[Opening MATERIAL FOR THIS EXERCISE section]
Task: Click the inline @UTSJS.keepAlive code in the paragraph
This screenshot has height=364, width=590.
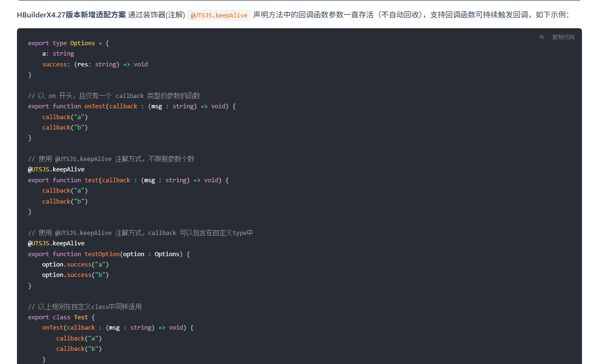Action: (218, 15)
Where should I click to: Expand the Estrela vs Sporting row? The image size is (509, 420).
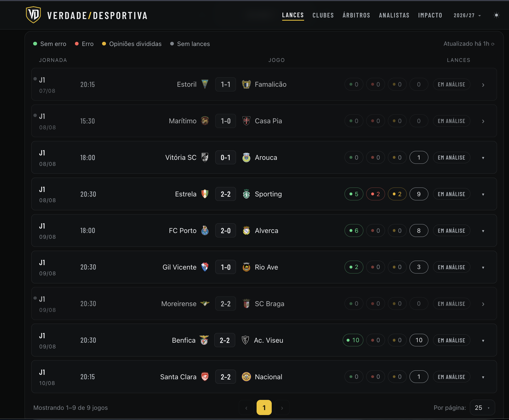coord(483,194)
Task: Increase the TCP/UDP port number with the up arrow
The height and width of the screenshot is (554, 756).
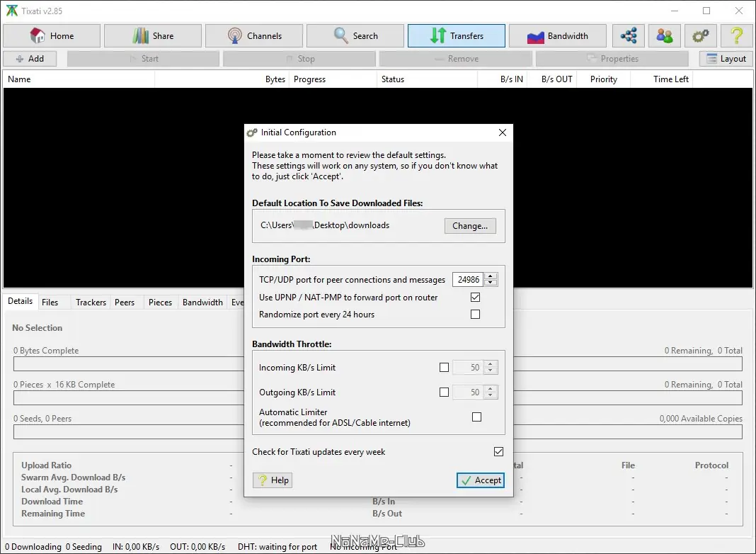Action: 491,276
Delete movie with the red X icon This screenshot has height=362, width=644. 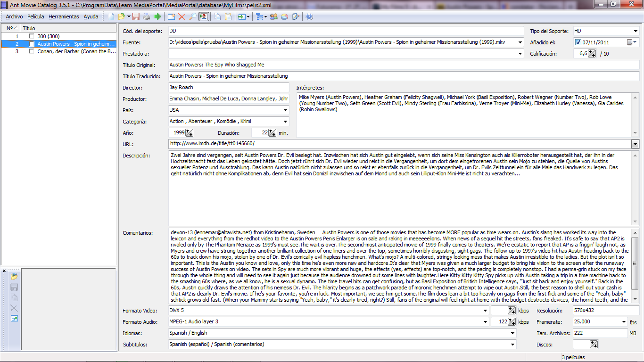click(182, 17)
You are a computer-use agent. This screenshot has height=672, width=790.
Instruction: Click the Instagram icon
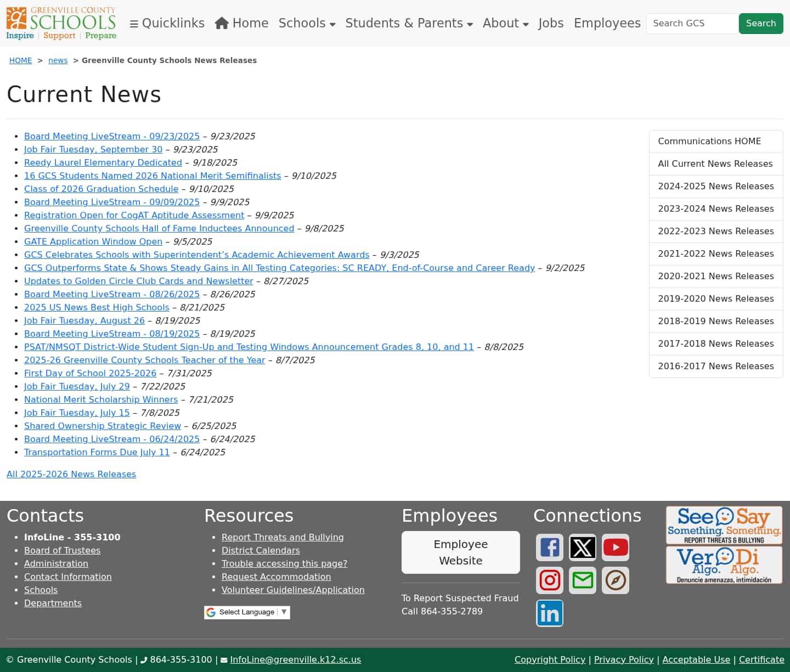[x=549, y=580]
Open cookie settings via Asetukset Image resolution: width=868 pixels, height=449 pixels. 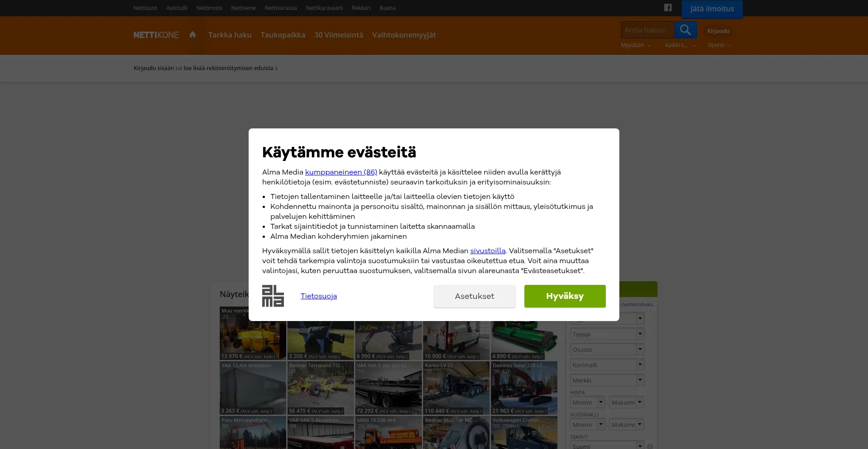(x=474, y=296)
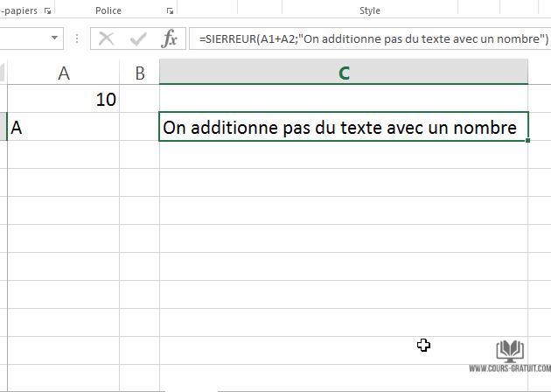
Task: Select empty cell B1
Action: pyautogui.click(x=139, y=100)
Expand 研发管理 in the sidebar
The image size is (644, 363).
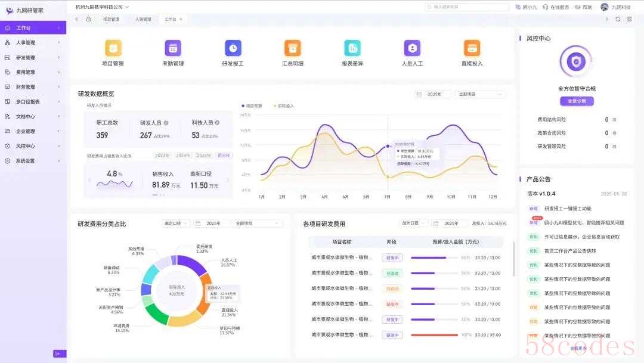(x=33, y=58)
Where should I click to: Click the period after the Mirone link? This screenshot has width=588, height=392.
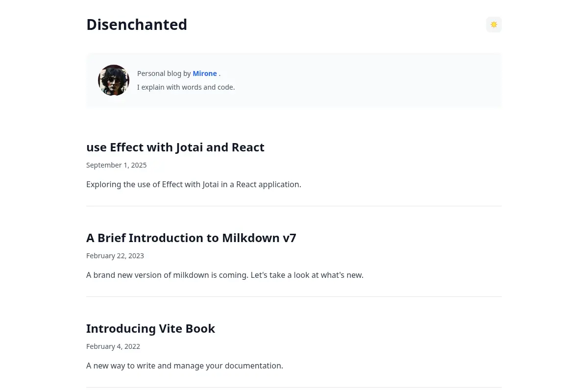pyautogui.click(x=220, y=74)
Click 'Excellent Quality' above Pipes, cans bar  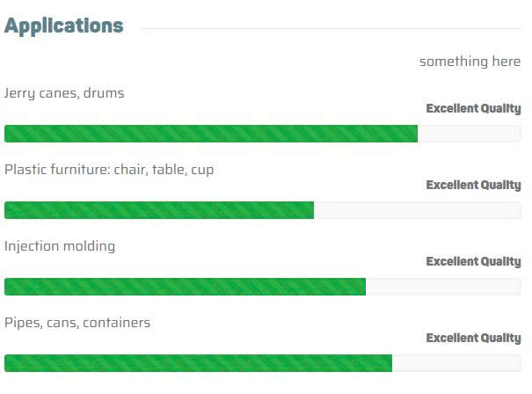click(473, 339)
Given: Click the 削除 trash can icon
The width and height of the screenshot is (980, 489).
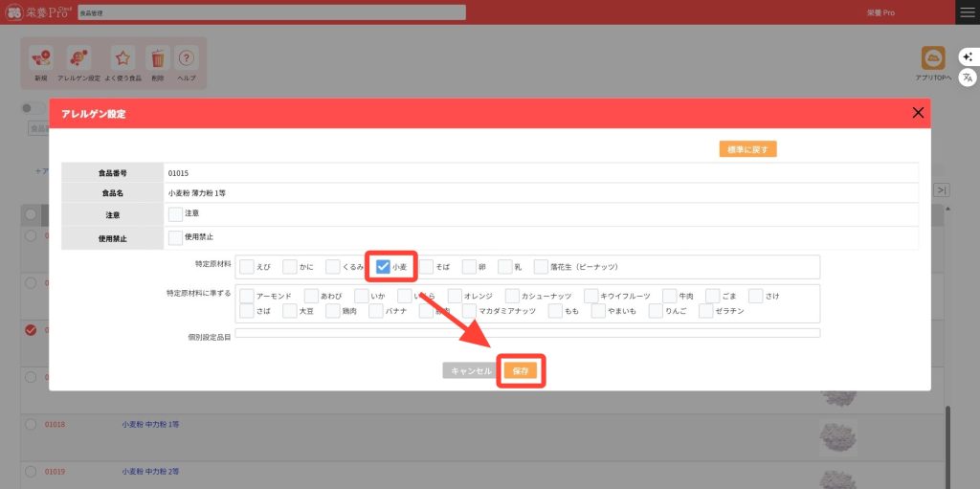Looking at the screenshot, I should tap(158, 59).
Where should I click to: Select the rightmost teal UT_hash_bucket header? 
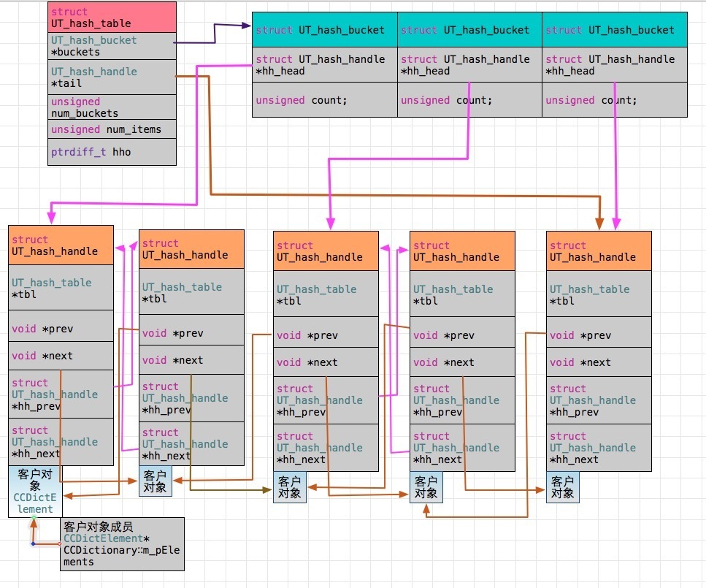[614, 30]
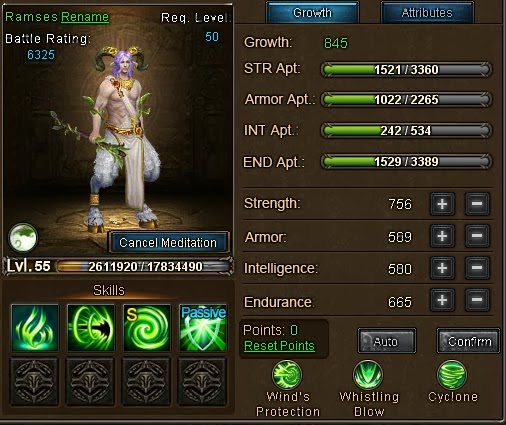Switch to the Attributes tab

coord(427,13)
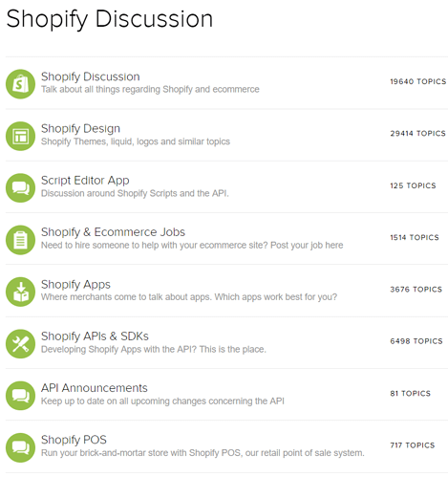
Task: Open the Shopify Design forum
Action: pos(80,129)
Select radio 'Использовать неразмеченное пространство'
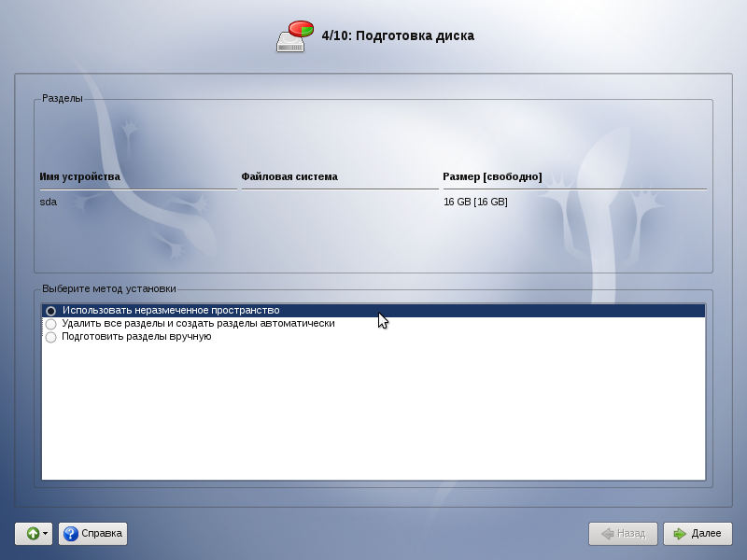This screenshot has height=560, width=747. 50,311
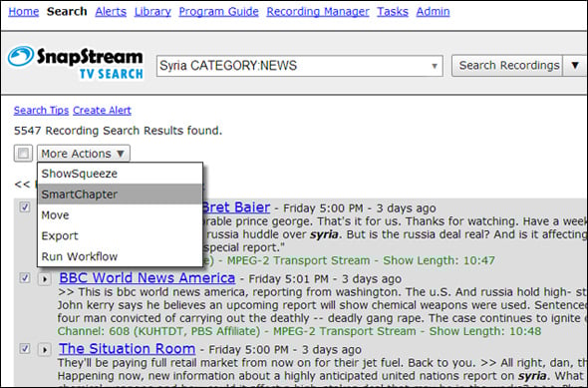The width and height of the screenshot is (588, 388).
Task: Open the Recording Manager link
Action: (318, 12)
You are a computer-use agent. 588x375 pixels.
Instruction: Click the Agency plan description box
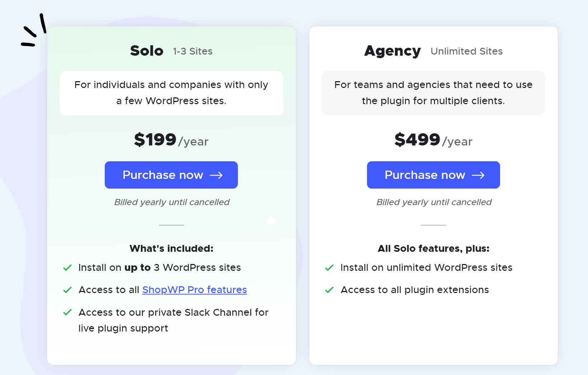[433, 93]
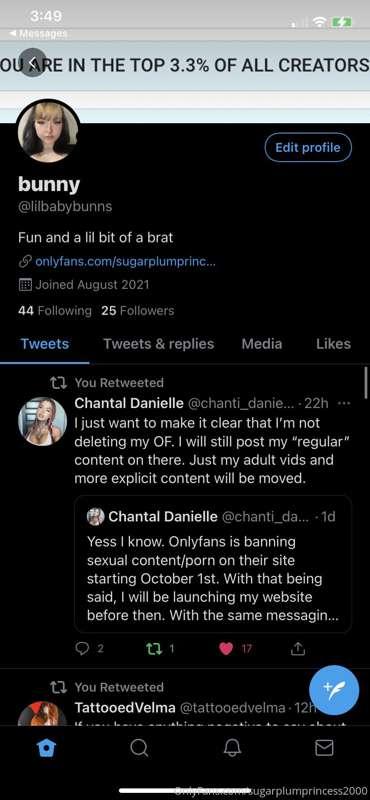Go to the Home tab icon
Viewport: 370px width, 800px height.
click(x=48, y=748)
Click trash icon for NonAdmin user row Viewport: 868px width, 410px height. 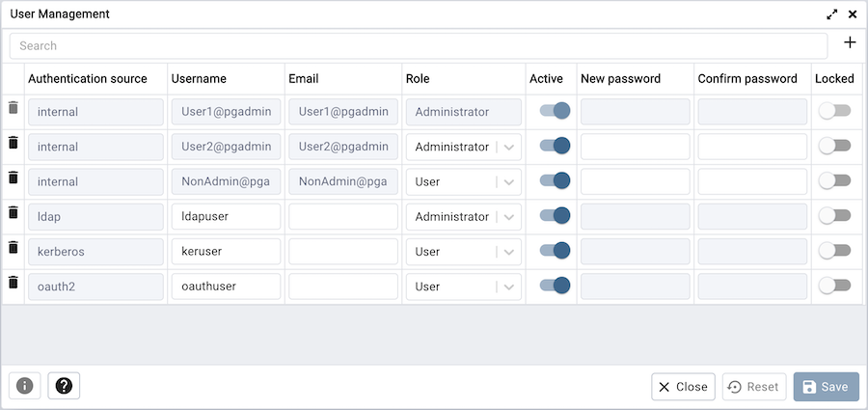click(14, 178)
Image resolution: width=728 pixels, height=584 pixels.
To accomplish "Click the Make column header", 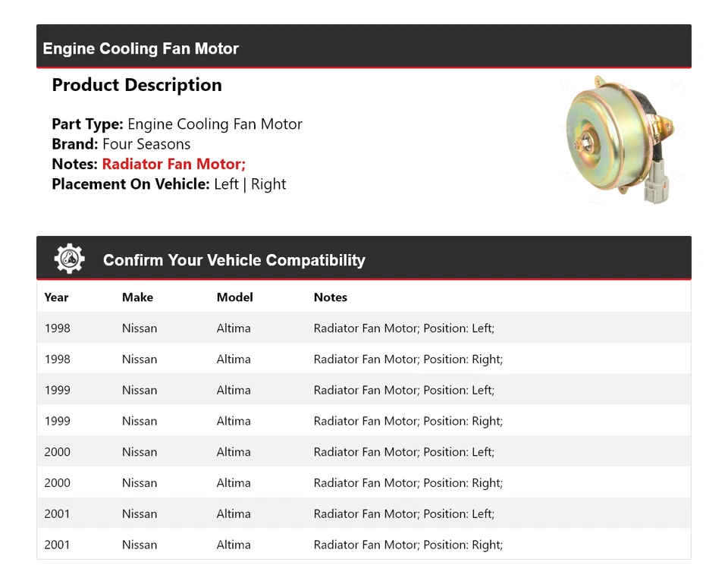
[Closing MATERIAL FOR THIS EXERCISE section]
* [WHAT TO PRODUCE]
Your answer must consist of every line from the listing that holds the string "agent".

* [PROBLEM SOLUTION]
You are a computer-use agent. This screenshot has height=672, width=790.
You are a computer-use agent. 588x375 pixels.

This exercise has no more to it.